← Return to Radiation treatments: Why choose external beam over brachytherapy?

Discussion
Comment receiving replies
@robertmizek

I’m 68 too. I thought our 60’s were supposed to be the new 50’s. Who knew!

I am familiar with brachytherapy and consider myself a “fan” of the procedure. I had focal brachytherapy in 2020 for low risk Gleason 6 PCa. Treatment failed in 2023 and I’m now dealing with Gleason 8 & 9 Stage 3 locally metastatic PCa so while I’m still a fan of brachytherapy my enthusiasm for it has been tempered.

I’m guessing that your RO is of the belief that brachytherapy
Is inadequate as a solo treatment and as a layman I’d agree.
For 3 years I was an active member in the Chicago Prostate Cancer Foundation.

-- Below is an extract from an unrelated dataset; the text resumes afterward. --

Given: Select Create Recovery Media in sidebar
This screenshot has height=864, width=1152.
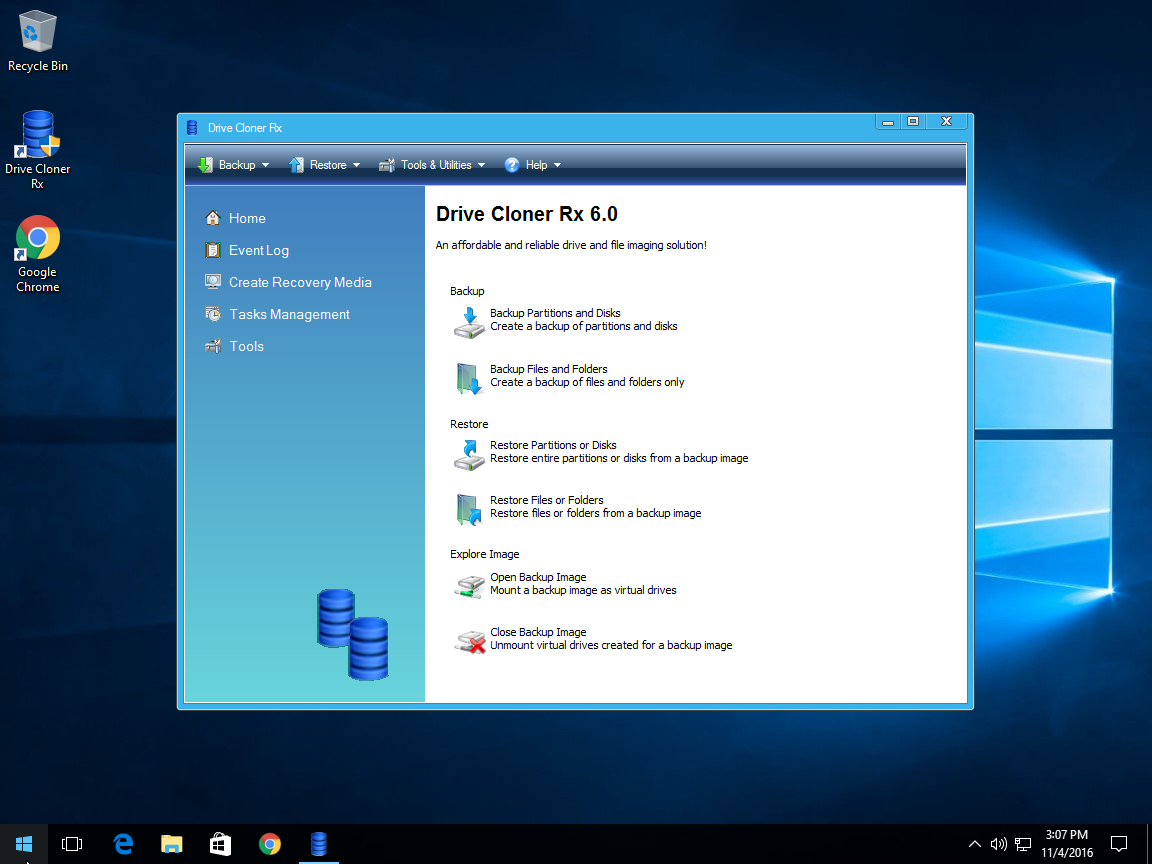Looking at the screenshot, I should 299,282.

It was founded by an RO that specialized in brachytherapy and performed thousands of successful treatments. I recall him saying that brachy as a solo treatment was typically a good choice for low grade and intermediate favorable (G3+4) only. Once the patient had intermediate unfavorable grade (G 4 +3) and higher he would add EBRT to make certain that the whole prostate received enough radiation. I recall that he added ADT for those patients with high grade Gleason 8 and higher.

Gleason 8 is typically considered high risk PCa so whatever treatment you choose, choose wisely. I suggest that you consider and investigate other treatment options before making a final decision. Be your own advocate. If I had a do-over I would’ve had a prostatectomy instead of brachytherapy in 2020. I chose brachy to preserve my sex life at age 65. I regret that decision now but life goes on.

Good luck on your journey with PCa.

Jump to this post


Replies to "I’m 68 too. I thought our 60’s were supposed to be the new 50’s. Who knew!..."

Thank you very much for the info.very enlightening.

Please could you explain EBRT,andADT? Thank You.